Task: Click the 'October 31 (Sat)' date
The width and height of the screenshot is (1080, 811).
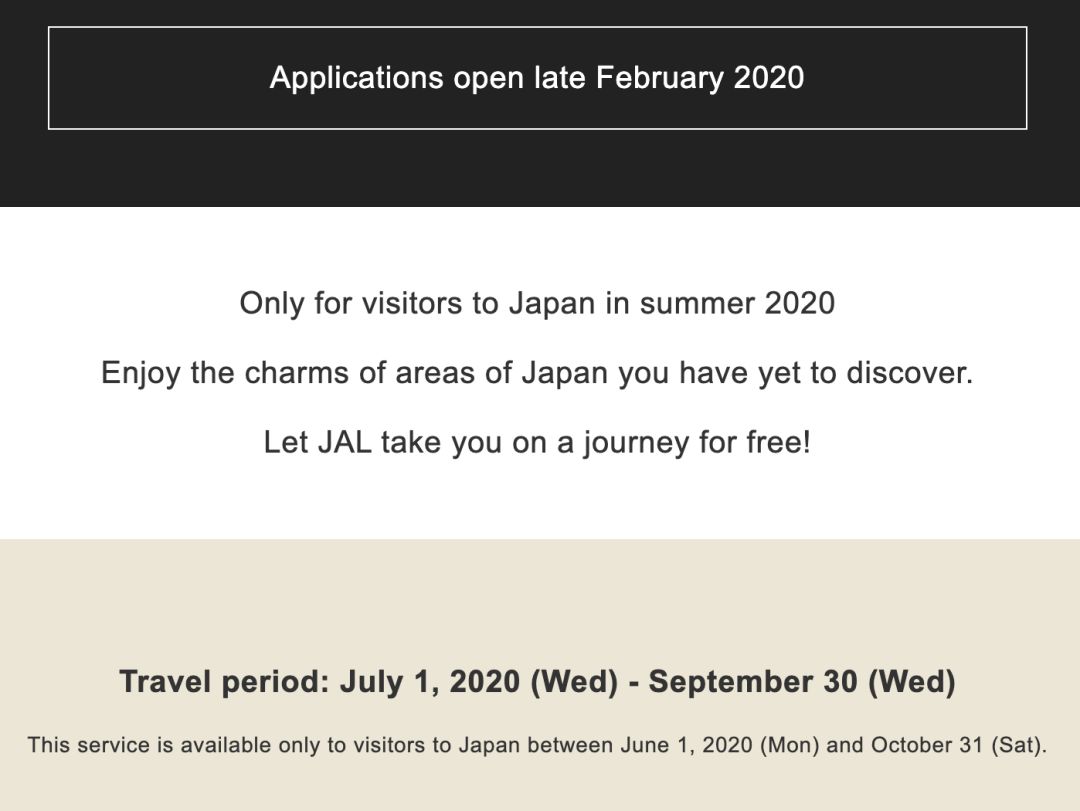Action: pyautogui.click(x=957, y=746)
==
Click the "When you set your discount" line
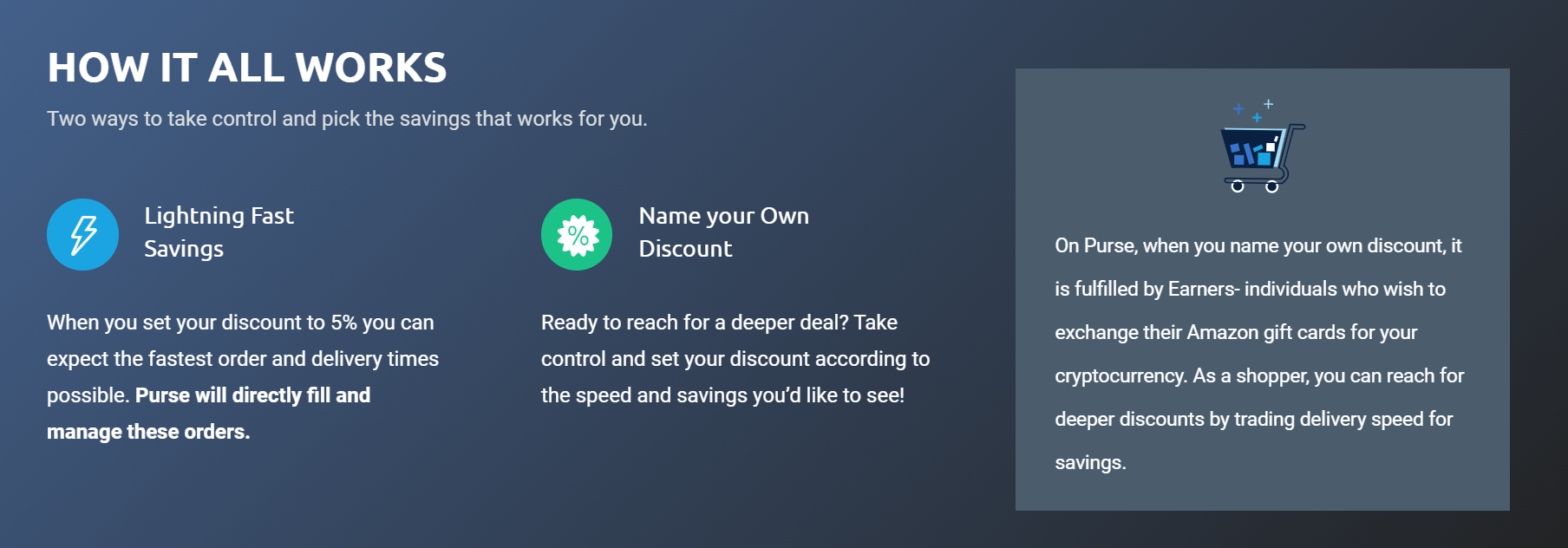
...
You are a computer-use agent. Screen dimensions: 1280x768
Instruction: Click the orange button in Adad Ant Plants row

What you have to do:
As listed above, the lines from the line with "You are a computer-use" to the line with "Instruction: Click the" are to be echoed exactly, with both ends included and nothing added.

Your solution:
You are a computer-use agent. Screen dimensions: 1280x768
Instruction: Click the orange button in Adad Ant Plants row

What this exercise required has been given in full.